Task brief:
Copy out the lines from the one containing "Where should I click to: Click" to the one containing "click(x=410, y=647)", including both, with nothing changed.

Stored rows:
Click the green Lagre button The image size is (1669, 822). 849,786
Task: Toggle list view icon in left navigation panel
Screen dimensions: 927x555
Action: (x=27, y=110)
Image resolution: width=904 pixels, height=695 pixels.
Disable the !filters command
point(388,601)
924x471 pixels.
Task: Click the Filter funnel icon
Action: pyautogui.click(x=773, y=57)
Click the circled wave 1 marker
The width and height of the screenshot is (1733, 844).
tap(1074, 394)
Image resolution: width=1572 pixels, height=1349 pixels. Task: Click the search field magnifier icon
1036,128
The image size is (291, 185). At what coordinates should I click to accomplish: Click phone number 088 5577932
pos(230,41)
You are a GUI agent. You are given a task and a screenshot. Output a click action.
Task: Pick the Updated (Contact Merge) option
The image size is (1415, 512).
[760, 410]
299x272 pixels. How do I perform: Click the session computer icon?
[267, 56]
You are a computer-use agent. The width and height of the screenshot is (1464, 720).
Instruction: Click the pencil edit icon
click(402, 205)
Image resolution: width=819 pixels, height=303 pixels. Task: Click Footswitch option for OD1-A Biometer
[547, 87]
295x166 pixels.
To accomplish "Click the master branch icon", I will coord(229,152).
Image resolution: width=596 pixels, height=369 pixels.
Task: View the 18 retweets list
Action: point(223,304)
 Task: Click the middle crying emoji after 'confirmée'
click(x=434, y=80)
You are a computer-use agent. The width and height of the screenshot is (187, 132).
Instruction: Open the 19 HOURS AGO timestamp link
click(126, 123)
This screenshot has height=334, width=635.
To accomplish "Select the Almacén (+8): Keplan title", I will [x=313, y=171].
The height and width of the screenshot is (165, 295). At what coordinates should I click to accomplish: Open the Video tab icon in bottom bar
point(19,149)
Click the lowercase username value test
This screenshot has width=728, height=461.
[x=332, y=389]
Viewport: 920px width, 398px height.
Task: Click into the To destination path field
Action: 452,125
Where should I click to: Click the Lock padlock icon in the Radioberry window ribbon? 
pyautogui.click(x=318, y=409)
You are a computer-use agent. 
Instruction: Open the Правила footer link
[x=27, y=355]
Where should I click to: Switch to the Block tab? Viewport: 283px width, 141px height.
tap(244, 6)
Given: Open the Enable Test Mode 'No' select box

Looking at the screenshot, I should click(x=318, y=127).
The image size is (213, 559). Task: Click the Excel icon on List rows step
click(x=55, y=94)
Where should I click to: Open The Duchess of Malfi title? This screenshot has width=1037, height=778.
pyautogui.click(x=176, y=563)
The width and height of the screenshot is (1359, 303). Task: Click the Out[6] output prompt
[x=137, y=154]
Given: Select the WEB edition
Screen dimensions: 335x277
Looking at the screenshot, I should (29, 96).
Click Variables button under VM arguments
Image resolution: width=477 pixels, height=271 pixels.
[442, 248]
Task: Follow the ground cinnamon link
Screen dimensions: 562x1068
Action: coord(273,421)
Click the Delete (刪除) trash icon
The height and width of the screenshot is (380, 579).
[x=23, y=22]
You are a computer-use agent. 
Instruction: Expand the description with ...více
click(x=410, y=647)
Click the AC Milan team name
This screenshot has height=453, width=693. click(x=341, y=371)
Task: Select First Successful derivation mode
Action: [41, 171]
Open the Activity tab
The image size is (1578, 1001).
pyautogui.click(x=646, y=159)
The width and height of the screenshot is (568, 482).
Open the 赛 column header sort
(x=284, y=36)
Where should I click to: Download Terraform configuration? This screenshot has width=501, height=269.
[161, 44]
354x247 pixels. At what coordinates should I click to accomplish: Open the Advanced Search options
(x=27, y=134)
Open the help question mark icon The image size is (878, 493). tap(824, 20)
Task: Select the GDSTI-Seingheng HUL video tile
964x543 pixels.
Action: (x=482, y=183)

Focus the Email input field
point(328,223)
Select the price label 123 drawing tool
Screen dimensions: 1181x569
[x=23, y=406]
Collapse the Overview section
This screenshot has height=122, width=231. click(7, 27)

Reply to the exercise:
Where should I click to: Click the Lock padlock icon in the Radioberry window ribbon? 
pyautogui.click(x=318, y=409)
You are a computer-use agent. 
Instruction: Open the Правила footer link
[x=27, y=355]
Where should I click to: Switch to the Block tab? Viewport: 283px width, 141px height.
tap(244, 6)
Given: Open the Enable Test Mode 'No' select box

Looking at the screenshot, I should click(x=318, y=127).
The image size is (213, 559). Task: Click the Excel icon on List rows step
click(x=55, y=94)
Where should I click to: Open The Duchess of Malfi title? This screenshot has width=1037, height=778.
pyautogui.click(x=176, y=563)
The width and height of the screenshot is (1359, 303). Task: Click the Out[6] output prompt
[x=137, y=154]
Given: Select the WEB edition
Screen dimensions: 335x277
Looking at the screenshot, I should (29, 96).
Click Variables button under VM arguments
Image resolution: width=477 pixels, height=271 pixels.
[442, 248]
Task: Follow the ground cinnamon link
Screen dimensions: 562x1068
Action: coord(273,421)
Click the Delete (刪除) trash icon
The height and width of the screenshot is (380, 579).
[x=23, y=22]
You are a computer-use agent. 
Instruction: Expand the description with ...více
click(x=410, y=647)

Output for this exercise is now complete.